Деятельность ревизионистского движения должна распространяться, и будет распространяться, по самым разнообразным направлениям; и должна носить, и поэтому будет носить, самые разнообразные формы. Иногда купеческие, иногда дипломатические, иногда «авантюристские», иногда благолепные, иногда шумные, иногда мирные, иногда воинственные; иногда в одном углу поля — мирные, а в тот же час в другом углу — совсем не мирные: как понадобится и когда понадобится. Ни о каком «монизме» средств и методов и речи быть не может, и не будет.
«Смысл авантюризма», «Рассвет», 1932.
Эвакуация
«Цель и смысл эвакуации в том, что она — единственное средство от страшной болезни, поразившей уже чуть ли не все человечество, средство радикальное».
«Эвакуация» — термин, который едва ли был известен в лексике сионистского движения — любых его ответвлений и партий. Вряд ли он употреблялся и на сионистских конгрессах. Жаботинский ввел это понятие вовсе не для «обогащения» сионистского лексикона. Под этим лозунгом он вел все последнее десятилетие своей жизни яростную политическую борьбу, наполненную любовью и ненавистью, гневом и страхом. Страхом за своих недальновидных современников. Когда же в первый раз он выдвинул этот лозунг — «Эвакуация!» — требование увезти, спасти от кровавой бойни евреев Европы? Биограф Жаботинского отмечает, что «в июне 1936 года... Жаботинский выдвинул идею эвакуации как единственного решения «еврейской проблемы»... На самом же деле это слово, и именно в таком значении, он употребил впервые пятью годами раньше:
Нам нужна Палестина, как вместилище для миллионов еврейских поселенцев; все наши политические требования вытекают из этого сознания — что нам надо постепенно подготовить оба берега Иордана к восприятию и поглощению такого наплыва, и для этого нам нужны большие права и верное содействие государственной власти. Какой власти? Власти мандатария, пока мы там в меньшинстве; власти еврейской, когда мы станем там большинством.

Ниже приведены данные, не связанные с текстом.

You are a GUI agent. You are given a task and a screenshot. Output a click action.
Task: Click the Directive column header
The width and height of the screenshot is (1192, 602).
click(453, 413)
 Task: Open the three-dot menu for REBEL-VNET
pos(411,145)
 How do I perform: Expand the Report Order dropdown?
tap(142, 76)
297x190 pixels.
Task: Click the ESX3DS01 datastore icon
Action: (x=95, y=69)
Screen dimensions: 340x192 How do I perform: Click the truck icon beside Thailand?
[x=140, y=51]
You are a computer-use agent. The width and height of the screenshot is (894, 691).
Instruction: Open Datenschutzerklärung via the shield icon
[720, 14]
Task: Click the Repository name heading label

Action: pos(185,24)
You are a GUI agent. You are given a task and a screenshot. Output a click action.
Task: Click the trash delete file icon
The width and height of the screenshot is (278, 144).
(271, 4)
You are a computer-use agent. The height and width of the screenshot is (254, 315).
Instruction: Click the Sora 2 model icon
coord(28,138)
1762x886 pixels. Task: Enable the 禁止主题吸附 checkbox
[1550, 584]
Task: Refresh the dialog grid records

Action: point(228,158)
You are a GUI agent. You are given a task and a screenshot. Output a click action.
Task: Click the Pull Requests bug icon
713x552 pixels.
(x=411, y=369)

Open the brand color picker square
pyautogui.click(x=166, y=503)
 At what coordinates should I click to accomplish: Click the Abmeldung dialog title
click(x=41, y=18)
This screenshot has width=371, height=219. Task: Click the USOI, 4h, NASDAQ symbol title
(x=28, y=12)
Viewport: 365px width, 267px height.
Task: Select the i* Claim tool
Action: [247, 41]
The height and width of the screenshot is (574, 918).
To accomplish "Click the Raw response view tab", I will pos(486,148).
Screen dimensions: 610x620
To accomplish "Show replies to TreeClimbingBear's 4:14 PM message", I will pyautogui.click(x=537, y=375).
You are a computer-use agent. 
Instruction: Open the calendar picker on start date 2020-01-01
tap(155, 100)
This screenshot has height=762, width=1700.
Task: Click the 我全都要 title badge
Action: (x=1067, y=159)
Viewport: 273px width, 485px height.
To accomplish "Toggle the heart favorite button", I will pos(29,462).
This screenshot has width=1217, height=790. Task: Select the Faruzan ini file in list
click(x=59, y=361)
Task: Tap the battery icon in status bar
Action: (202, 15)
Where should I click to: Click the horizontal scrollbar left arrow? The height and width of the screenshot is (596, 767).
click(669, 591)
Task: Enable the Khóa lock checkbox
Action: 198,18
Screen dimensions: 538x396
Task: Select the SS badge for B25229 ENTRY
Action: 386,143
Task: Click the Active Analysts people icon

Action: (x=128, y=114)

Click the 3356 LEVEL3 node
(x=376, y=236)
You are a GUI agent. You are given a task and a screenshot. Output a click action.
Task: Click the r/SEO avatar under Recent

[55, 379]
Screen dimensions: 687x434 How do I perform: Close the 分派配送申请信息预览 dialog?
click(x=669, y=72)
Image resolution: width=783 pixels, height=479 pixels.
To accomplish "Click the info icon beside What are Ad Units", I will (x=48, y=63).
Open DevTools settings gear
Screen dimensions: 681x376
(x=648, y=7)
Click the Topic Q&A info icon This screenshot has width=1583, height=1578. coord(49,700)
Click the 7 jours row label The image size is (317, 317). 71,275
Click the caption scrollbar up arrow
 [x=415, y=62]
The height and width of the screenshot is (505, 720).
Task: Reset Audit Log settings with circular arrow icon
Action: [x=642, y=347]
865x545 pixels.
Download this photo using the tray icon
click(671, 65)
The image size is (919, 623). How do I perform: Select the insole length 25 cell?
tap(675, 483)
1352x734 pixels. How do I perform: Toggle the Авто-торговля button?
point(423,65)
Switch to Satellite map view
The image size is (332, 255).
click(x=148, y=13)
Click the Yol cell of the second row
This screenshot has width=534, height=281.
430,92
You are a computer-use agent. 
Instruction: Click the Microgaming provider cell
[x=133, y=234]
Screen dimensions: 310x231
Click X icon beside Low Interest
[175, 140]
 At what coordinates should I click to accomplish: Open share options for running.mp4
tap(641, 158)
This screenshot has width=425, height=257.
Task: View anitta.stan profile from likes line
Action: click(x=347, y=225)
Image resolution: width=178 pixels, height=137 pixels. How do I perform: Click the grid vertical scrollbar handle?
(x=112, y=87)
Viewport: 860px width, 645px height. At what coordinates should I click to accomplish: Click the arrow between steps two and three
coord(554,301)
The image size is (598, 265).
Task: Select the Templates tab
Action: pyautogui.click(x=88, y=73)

Еврейское большинство еще не есть конечная цель сионизма: его нам дадут первые три четверти миллиона, но это будет только первый шаг: полная «геула» останется впереди, и она-то и будет задачей и миссией еврейского государства.
Вот та постановка сионистской проблемы, которая (и только такая) может с уверенностью рассчитывать на серьезное внимание, на действенную помощь народов и правительств. Несколько лет тому назад, откликаясь на треск рушащихся наших «позиций» в диаспоре (треск несравненно более слабый, чем нынешний грохот), я назвал это явление: «Попутная буря». Я писал тогда, что экономический развал еврейства, еще вдесятеро осложняемый невозможностью эмиграции, мучителен не только для нас, но и для государств, внутри которых он совершается; и что отсюда вытекает наша тактика — связать сионизм с вопросом радикальной, хотя бы и постепенной «эвакуации», т. е. заинтересовать в сионизме ряд держав — их же собственным интересом — и для такого сионизма требовать общего дружного натиска на Лигу Наций, на Англию, на общественное мнение мира.